Enunciado A:
Reescreva o trecho do texto sobre La Traviata que vai de "Recordando La Traviata" até "aparência o seria...", trocando "entrevista" por "conversa".
Enunciado B:
Diga se cada afirmação está de acordo com o texto sobre La Traviata e cite as palavras do texto que o mostram: (i) a ópera pode ser apresentada em três atos; (ii) o quarto ato é longo; (iii) Violetta Valéry sofre de tuberculose.
Enunciado C:
Continue o texto sobre La Traviata a partir da última frase.

Texto do exercício:
▬▬▬
Recordando La Traviata
O que esta entrevista de agora mostra era o já facilmente percetível para quem acompanhava, com verdade, o problema da guerra nas antigas províncias ultramarinas: qualquer nova independência só na aparência o seria...
A ópera La Traviata, de Giuseppe Verdi, pode ser apresentada em quatro atos ou em três, neste caso por fusão dos dois últimos, dado o quarto ser deveras curto. Neste último, surge um momento em que Violetta Valéry estanca o delírio memorial por que está passando, de pronto gritando: e tarde!! Apercebeu-se, pois, de que o grande amor com o seu Alfredo, que se tornara uma realidade irreversível, não subsistiria à força da sua morte, imposta por uma tuberculose muito avançada.
▬▬▬
(Dados armazenados)
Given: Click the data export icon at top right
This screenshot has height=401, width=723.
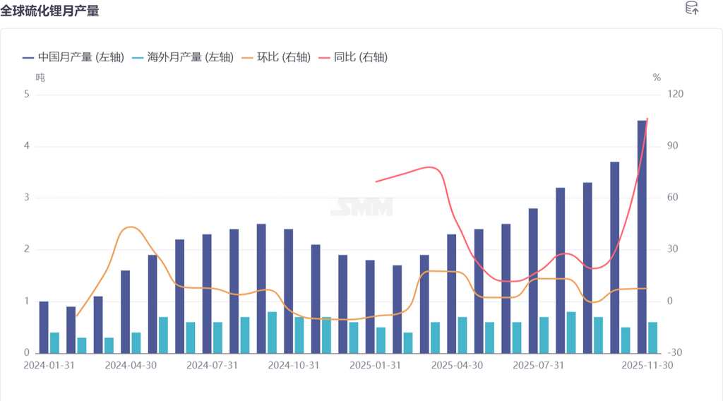Looking at the screenshot, I should click(692, 8).
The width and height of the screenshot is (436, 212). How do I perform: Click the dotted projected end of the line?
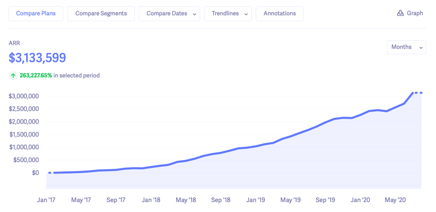pyautogui.click(x=419, y=93)
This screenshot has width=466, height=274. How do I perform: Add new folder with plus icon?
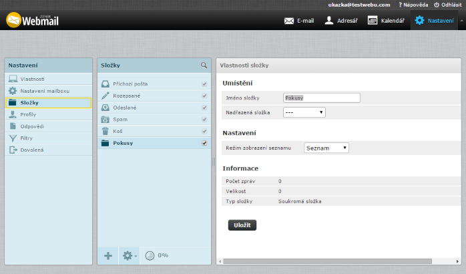pos(108,255)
▬▬▬
Espaço de resposta A:
Recordando La Traviata
O que esta conversa de agora mostra era o já facilmente percetível para quem acompanhava, com verdade, o problema da guerra nas antigas províncias ultramarinas: qualquer nova independência só na aparência o seria...

Espaço de resposta B:
(i) Sim: "pode ser apresentada em quatro atos ou em três".
(ii) Não: "dado o quarto ser deveras curto".
(iii) Sim: "imposta por uma tuberculose muito avançada".

Espaço de resposta C:
Fui buscar este caso para ilustrar o que nos é contado por certo guineense, em entrevista concedida a certo jornal português. Nesta entrevista, a parte realmente importante é quando nos conta que na Guiné-Bissau, todo o mundo quer ir para Portugal, lembrando que no país não há educação, saúde e emprego e o pouco trabalho que há é mal pago pelos patrões. E logo completa deste modo: em Portugal trabalha-se no duro, mas os patrões pagam. Bom, nem por um segundo duvido do que nos conta este guineense.
Tive já a oportunidade de contar certa conversa de café com uma das suas empregadas, quando lhe perguntei a origem étnica. Tendo-me respondido ser cabo-verdiana, perguntei-lhe se estava contente com a independência, ao que, de pronto, me respondeu que sim. Então, de um modo para si inesperado, disse-lhe: mas vocês já eram independentes! Em face do seu espanto, expliquei-lhe: vocês eram portugueses, pelo que, sendo Portugal um Estado independente, vocês eram-no também. Era, claro está, uma brincadeira, mas com um fundo de verdade.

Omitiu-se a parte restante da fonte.